→ **PROBLEM DESCRIPTION**:
Beginning with the line that contains "227x165 pixels. How", print each line to the end of the data exactly. Omit the pictures.

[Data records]
· · · ·
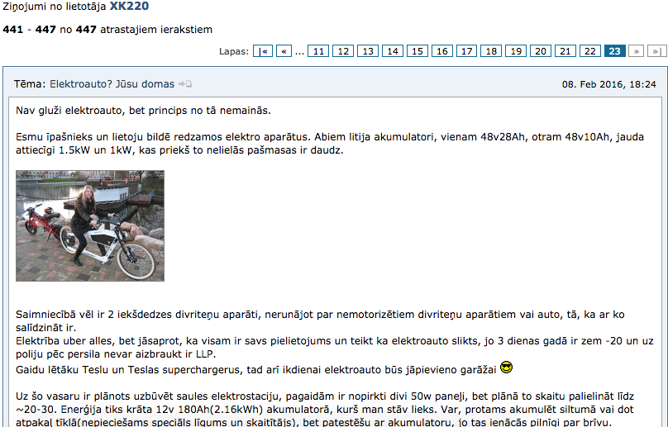
Task: Open user profile XK220
Action: click(129, 7)
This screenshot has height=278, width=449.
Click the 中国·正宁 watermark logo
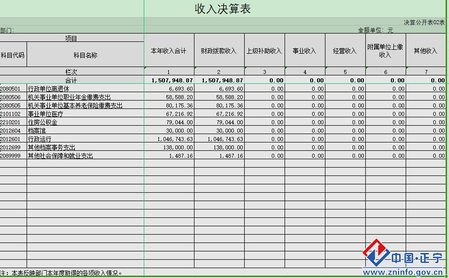[x=404, y=256]
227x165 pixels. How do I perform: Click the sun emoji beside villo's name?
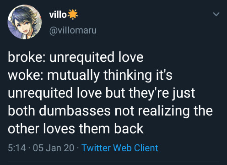(73, 14)
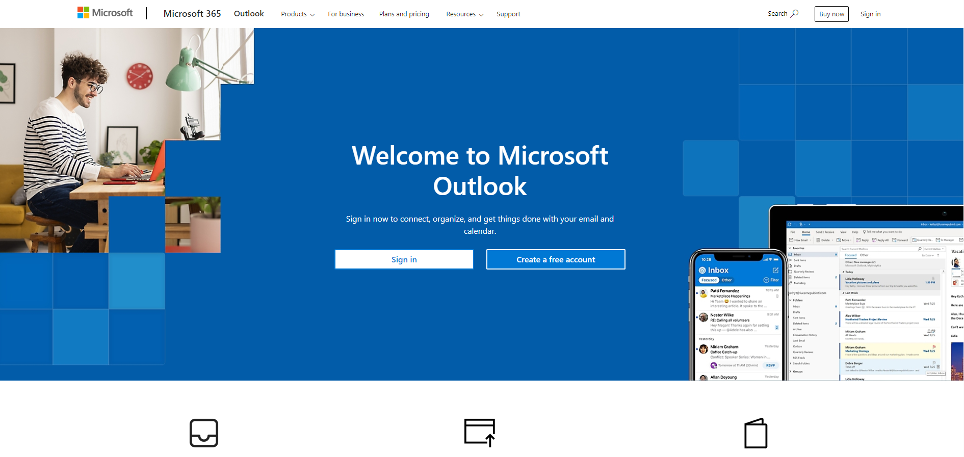Open the Microsoft 365 link
The image size is (964, 457).
coord(192,14)
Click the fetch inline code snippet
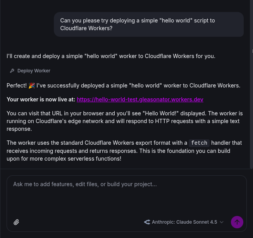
· · · ·
→ **RESULT OF THE EXERCISE**:
227x165 pixels. How do I perform: Click the sun emoji beside villo's name?
(73, 14)
Open the Microsoft 365 link
The image size is (964, 457).
coord(192,14)
Click the fetch inline code snippet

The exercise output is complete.